AB - Background: Parasitic infections, particularly those caused by protozoa, represent a considerable public health problem in developing countries. Blastocystis, Giardia duodenalis, Cryptosporidium spp. and the Entamoeba complex (Entamoeba histolytica, Entamoeba dispar and Entamoeba moshkovskii) are the most common etiological causes of intestinal parasitic infections. Methods: We carried out a descriptive cross-sectional study in school-age children attending a daycare institution in commune eight of Popayán, Cauca (Southwest Colombia). A total of 266 fecal samples were collected (258 from children and eight from pets). Blastocystis, G. duodenalis, Cryptosporidium spp. and the Entamoeba complex were identified by microscopy, quantitative real-time PCR (qPCR) and conventional PCR. The concordance of qPCR and microscopy was assessed using the Kappa index. Molecular characterization was conducted to identify Blastocystis subtypes (18S), G. duodenalis assemblages (tpi and gdh) and Cryptosporidium species/subtypes (18S and GP60).

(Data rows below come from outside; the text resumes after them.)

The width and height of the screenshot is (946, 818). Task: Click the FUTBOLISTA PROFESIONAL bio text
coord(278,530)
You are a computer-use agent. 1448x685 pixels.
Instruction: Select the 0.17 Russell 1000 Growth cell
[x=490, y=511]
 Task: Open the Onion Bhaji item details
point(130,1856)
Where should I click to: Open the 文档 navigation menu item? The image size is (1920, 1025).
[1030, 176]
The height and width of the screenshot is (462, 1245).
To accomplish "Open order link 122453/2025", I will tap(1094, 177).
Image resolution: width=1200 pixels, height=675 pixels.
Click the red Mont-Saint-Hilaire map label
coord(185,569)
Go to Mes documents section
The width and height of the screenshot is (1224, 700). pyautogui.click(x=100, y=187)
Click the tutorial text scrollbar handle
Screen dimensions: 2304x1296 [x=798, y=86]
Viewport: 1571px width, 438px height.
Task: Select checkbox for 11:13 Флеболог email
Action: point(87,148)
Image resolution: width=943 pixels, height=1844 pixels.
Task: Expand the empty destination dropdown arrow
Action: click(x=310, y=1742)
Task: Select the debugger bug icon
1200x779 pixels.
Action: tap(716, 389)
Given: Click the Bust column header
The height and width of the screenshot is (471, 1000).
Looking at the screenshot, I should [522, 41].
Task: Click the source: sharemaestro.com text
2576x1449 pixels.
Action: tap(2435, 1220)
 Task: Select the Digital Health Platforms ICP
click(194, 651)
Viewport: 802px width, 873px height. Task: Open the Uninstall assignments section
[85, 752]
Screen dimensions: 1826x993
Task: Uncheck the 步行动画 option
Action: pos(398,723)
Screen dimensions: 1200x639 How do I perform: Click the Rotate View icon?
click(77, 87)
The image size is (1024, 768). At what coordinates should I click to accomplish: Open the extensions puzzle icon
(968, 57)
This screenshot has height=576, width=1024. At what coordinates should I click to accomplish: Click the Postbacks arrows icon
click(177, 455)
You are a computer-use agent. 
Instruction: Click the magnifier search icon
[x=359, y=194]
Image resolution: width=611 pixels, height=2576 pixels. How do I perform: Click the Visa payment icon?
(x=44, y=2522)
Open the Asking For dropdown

Potential associations between intestinal parasitism and sociodemographic factors were examined using bivariate analyses. Results: A total of 258 fecal samples from children were analyzed by microscopy and 255 samples were analyzed by qPCR. The prevalence of Blastocystis was between 25.19% (microscopy) and 39.22% (qPCR), that of G. duodenalis was between 8.14% (microscopy) and 10.59% (qPCR), that of Cryptosporidium spp. was estimated at 9.8% (qPCR), and that of the Entamoeba complex was between 0.39% (conventional PCR) and 0.78% (microscopy). The concordance between microscopy and qPCR was very low. Blastocystis ST1 (alleles 4, 8, and 80), ST2 (alleles 11, 12, and 15), ST3 (alleles 31, 34, 36, 38,57, and 151), and ST4 (alleles 42 and 91), G. duodenalis assemblages AII, BIII, BIV and D, C. parvum subtype IIa and C. hominis subtype IbA9G3R2 were identified. The only identified member of the Entamoeba complex corresponded to E. histolytica. No statistically significant association was identified between parasitic infection and any sociodemographic variable. Conclusion: This study revealed the usefulness of molecular methods to depict the transmission dynamics of parasitic protozoa in southwest Colombia. The presence of some of these protozoa in domestic animals may be involved in their transmission.